- [WRITTEN TASK]: How many lines in the items below contain the word "should"? Give only the number.

[[ ENTRIES SHOWN, beginning ]]

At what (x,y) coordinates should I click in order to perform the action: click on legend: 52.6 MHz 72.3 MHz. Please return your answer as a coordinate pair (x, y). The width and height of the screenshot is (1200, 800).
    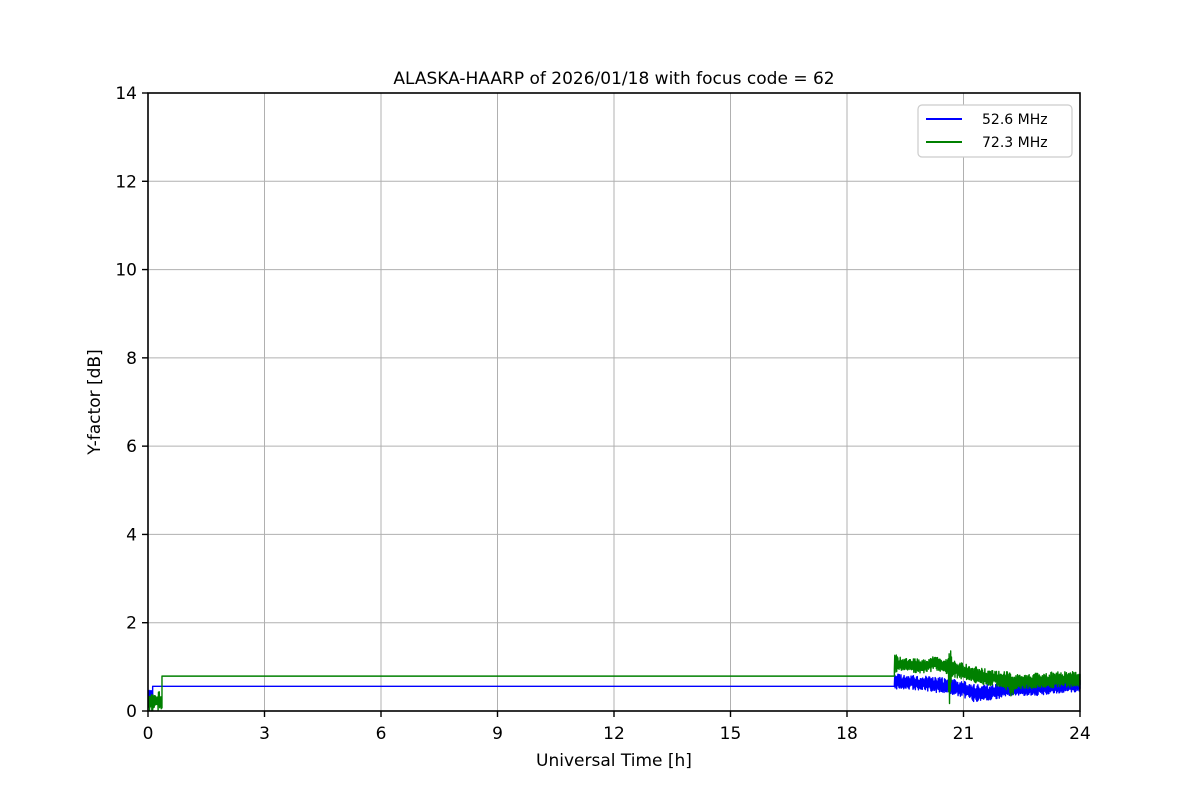
    Looking at the image, I should click on (995, 131).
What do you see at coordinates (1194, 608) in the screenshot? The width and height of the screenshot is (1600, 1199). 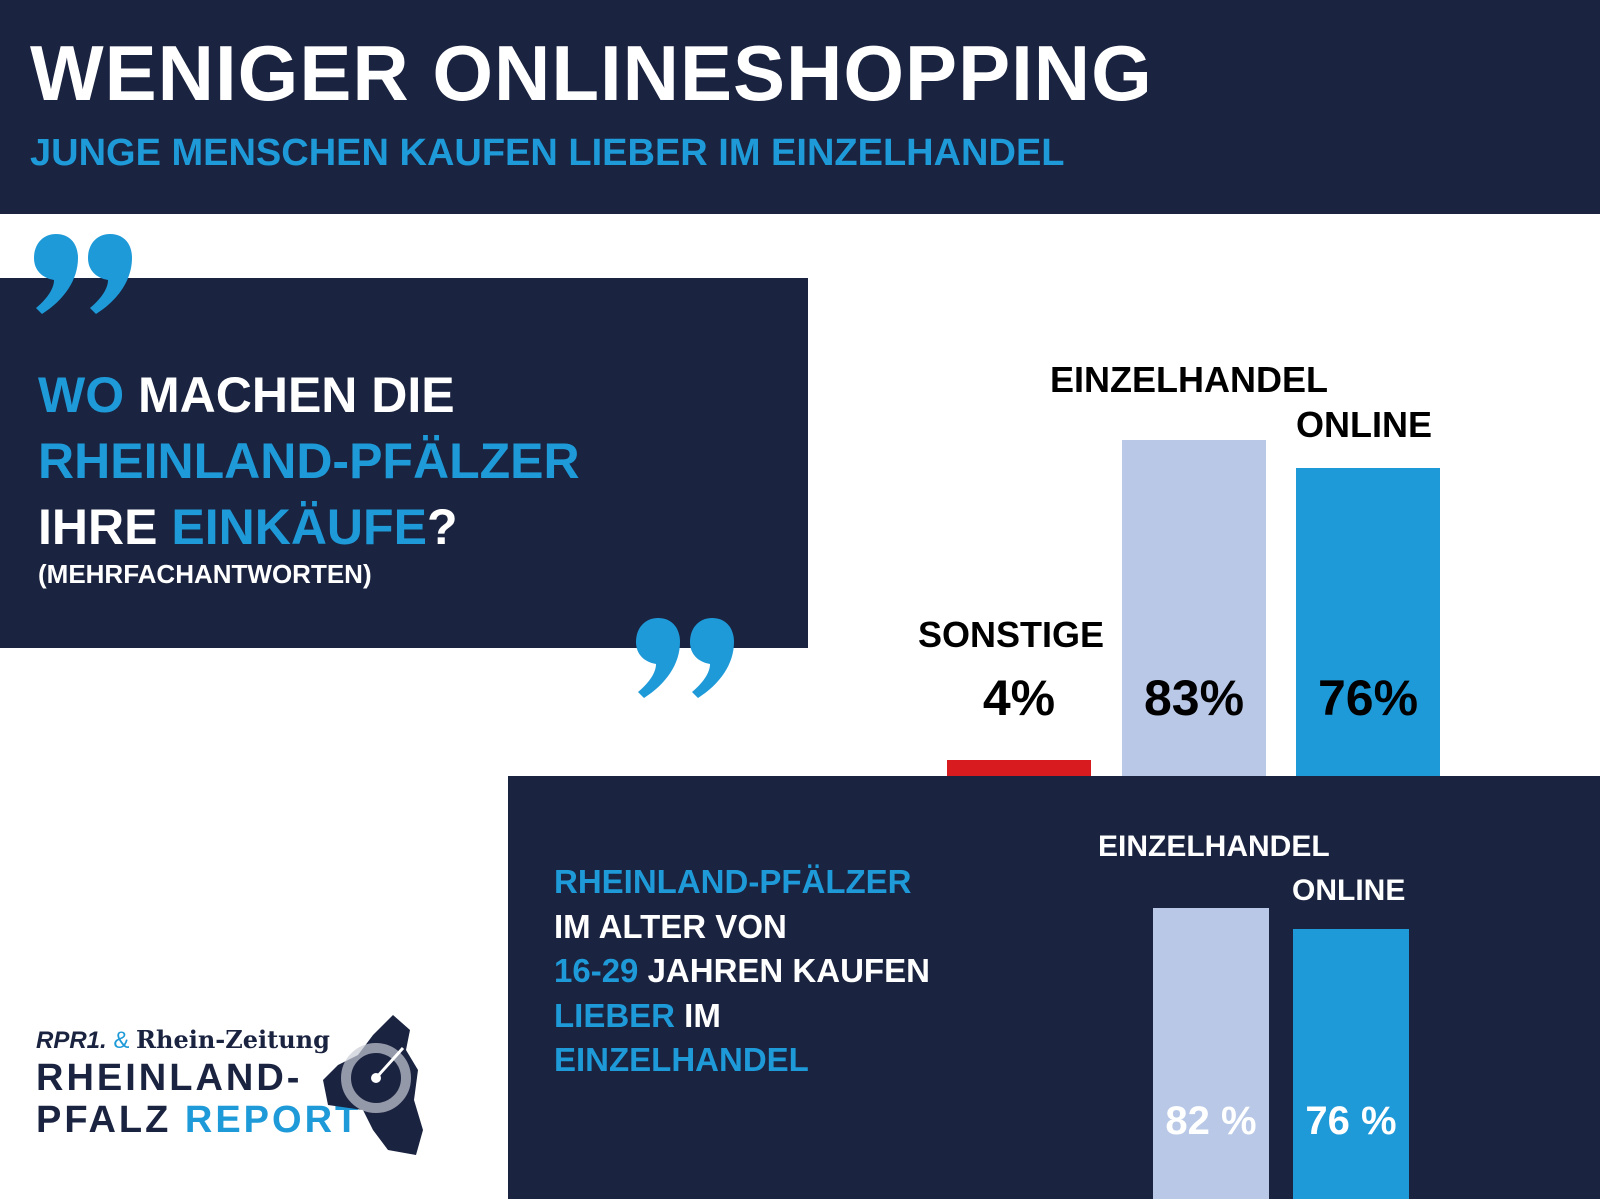 I see `bar-einzelhandel` at bounding box center [1194, 608].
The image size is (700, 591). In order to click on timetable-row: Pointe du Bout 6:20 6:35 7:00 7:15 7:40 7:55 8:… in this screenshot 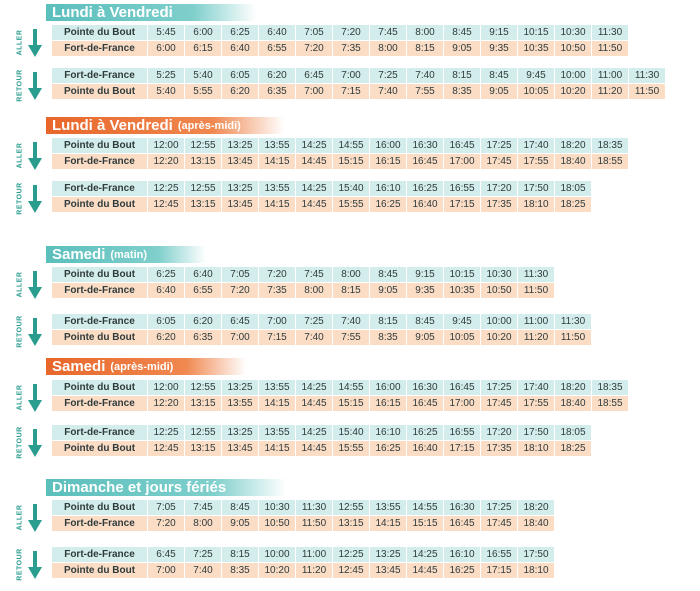, I will do `click(322, 338)`.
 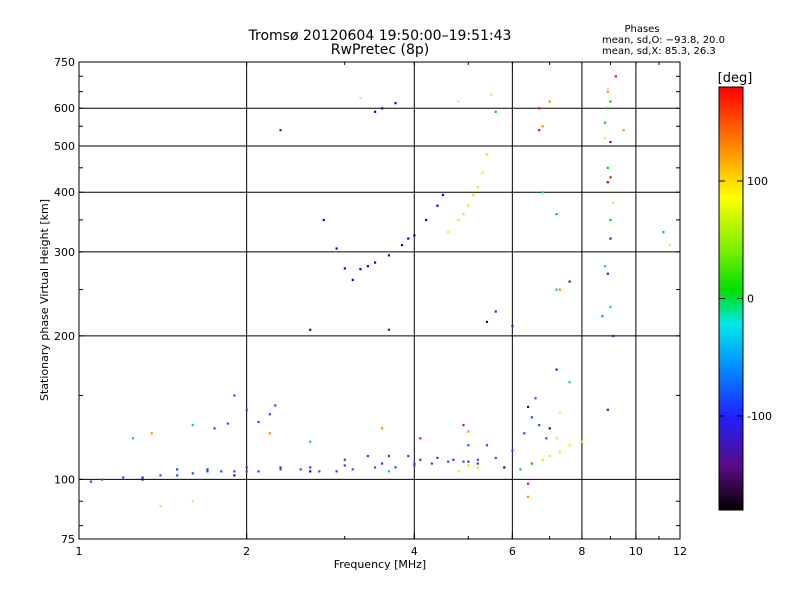 What do you see at coordinates (64, 62) in the screenshot?
I see `y-tick-label: 750` at bounding box center [64, 62].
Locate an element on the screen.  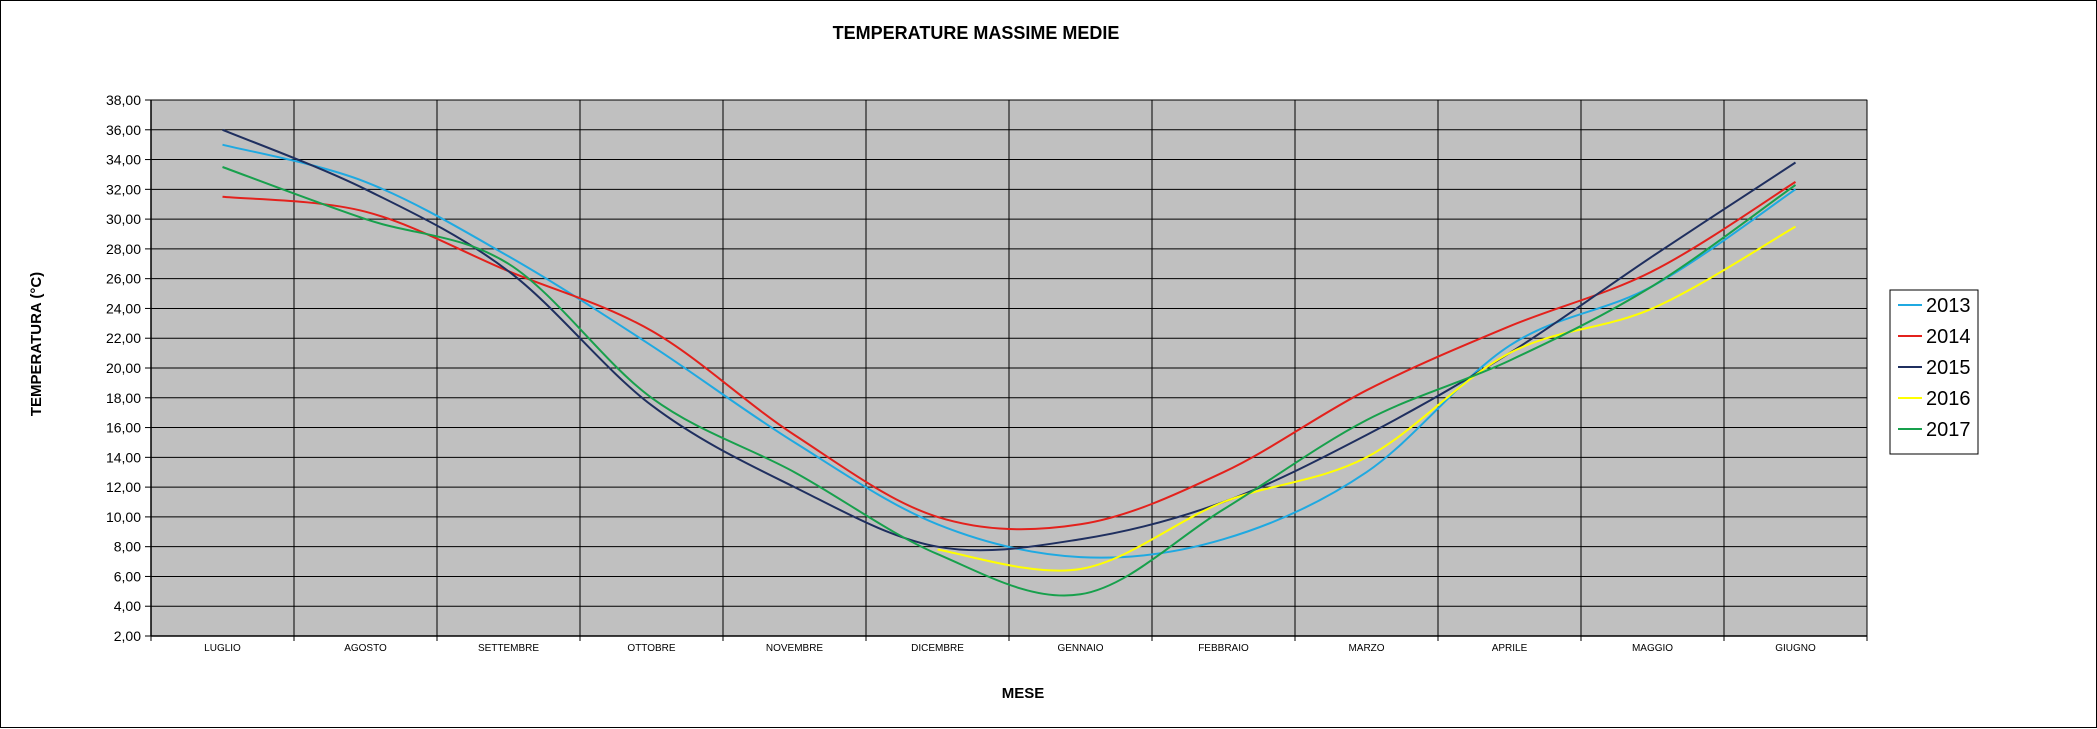
legend-box is located at coordinates (1934, 372).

[[ ENTRIES SHOWN, end ]]

- [REPLY TO THE TASK]: 2